In other words, the three-judge panel on one of the more conservative federal appeals courts in the country looked at the Mar-a-Lago search and the broader criminal and national security investigation into the former President of the United States and could not “see any evidence in the record” to support the claim that the Biden administration was using its law enforcement authorities to harass Trump — as opposed to conducting a genuine, above-the-board investigation into serious potential violations of federal criminal statutes.
That won’t be how the ruling is portrayed in right-wing media, but in its unemotional prose, it’s a devastating indictment of the ongoing efforts to portray Trump as the victim.

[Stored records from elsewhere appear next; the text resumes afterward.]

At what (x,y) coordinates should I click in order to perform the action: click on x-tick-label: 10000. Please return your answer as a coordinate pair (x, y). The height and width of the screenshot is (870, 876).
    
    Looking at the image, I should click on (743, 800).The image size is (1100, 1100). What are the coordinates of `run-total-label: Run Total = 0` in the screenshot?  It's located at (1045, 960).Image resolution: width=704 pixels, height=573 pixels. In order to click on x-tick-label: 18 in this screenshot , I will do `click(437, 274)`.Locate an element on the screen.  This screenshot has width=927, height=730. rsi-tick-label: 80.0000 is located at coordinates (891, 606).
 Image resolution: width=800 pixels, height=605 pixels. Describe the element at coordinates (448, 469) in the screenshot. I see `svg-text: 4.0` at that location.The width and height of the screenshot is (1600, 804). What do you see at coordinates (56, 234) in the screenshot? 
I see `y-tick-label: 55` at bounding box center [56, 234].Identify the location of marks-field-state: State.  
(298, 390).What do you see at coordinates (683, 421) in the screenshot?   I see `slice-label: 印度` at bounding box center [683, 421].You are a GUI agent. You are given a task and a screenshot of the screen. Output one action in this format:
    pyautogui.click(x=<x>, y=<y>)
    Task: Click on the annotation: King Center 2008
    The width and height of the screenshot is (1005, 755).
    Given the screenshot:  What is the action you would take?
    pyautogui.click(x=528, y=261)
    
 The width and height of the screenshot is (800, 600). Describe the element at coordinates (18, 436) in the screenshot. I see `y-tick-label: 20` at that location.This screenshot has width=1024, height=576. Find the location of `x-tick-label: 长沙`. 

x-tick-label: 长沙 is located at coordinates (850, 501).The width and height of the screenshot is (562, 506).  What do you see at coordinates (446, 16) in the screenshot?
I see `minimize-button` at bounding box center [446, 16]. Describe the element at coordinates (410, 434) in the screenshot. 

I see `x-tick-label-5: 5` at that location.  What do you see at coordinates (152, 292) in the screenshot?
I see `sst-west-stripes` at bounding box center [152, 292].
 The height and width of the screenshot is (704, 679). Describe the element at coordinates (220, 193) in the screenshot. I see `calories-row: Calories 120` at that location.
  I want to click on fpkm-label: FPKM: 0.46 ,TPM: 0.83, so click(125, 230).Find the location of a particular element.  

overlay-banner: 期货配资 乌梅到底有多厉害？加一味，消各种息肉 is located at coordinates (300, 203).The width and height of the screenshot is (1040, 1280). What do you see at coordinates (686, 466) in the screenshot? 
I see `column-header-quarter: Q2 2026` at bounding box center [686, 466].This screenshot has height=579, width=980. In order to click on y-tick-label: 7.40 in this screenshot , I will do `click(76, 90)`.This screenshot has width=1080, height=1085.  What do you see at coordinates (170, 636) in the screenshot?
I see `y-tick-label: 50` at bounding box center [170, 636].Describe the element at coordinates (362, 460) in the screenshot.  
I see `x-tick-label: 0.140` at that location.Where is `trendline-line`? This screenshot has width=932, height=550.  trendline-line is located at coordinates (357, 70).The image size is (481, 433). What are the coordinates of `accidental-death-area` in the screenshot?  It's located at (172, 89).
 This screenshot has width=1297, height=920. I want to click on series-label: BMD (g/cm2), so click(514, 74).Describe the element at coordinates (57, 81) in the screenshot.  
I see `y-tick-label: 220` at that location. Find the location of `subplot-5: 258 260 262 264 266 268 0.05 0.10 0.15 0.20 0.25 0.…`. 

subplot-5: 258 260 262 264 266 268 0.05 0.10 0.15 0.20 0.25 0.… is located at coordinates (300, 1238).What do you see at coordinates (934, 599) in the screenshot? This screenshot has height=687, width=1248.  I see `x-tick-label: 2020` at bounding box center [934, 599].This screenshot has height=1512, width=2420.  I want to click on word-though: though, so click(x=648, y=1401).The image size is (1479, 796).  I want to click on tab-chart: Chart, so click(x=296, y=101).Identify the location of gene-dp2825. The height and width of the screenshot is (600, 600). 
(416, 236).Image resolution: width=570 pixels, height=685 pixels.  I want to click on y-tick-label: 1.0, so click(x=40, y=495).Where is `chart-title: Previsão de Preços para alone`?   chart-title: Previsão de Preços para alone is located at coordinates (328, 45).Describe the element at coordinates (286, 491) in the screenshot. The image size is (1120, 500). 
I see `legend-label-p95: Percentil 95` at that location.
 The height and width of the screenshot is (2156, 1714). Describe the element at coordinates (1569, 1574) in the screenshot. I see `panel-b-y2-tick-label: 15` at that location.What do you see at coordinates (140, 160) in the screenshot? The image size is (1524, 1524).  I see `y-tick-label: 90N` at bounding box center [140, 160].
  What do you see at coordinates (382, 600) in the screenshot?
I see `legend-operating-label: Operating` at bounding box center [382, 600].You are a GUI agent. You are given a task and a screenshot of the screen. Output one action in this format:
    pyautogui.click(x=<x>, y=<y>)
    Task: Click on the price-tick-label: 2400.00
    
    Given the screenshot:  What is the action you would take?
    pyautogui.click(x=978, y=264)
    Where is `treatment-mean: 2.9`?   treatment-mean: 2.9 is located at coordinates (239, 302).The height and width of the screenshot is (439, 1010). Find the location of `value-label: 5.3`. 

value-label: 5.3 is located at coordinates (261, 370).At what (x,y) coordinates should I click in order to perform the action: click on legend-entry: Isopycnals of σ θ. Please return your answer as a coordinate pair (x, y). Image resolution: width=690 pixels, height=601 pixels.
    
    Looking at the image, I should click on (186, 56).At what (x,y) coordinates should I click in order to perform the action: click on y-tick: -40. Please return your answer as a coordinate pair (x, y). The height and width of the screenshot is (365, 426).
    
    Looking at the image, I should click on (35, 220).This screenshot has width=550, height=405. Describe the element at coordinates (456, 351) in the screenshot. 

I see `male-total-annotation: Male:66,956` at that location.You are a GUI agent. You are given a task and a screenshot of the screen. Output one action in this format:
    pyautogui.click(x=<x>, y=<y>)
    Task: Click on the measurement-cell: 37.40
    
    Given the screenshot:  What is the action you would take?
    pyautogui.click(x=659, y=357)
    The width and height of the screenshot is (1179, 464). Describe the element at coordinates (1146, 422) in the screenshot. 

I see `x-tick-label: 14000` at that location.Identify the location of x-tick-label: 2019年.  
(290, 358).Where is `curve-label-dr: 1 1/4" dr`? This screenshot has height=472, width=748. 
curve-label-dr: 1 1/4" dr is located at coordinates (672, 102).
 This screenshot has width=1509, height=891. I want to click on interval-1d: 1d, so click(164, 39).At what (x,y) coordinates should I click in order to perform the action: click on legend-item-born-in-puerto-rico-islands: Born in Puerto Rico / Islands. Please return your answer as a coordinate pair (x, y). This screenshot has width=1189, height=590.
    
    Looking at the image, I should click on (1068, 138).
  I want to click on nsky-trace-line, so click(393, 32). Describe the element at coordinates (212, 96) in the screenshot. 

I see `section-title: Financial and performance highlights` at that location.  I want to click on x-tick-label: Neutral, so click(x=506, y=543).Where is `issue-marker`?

To be sure, Trump could still try to ask the Supreme Court to vacate the Eleventh Circuit’s stay (the court of appeals doesn’t allow for full-court reconsideration of emergency rulings like Wednesday’s). But for as cynical as many have become about the Supreme Court, any such effort is unlikely to succeed.
The same court has ruled against Trump in similar cases — including this January, when Justice Clarence Thomas was the only public dissenter from a ruling clearing the way for the National Archives to turn records over to the January 6 House select committee. But the justices are also likely to look carefully at what the Eleventh Circuit wrote on Wednesday — and see, as all three judges on the appellate panel clearly did, that, not for the first time, the (former) emperor has no clothes.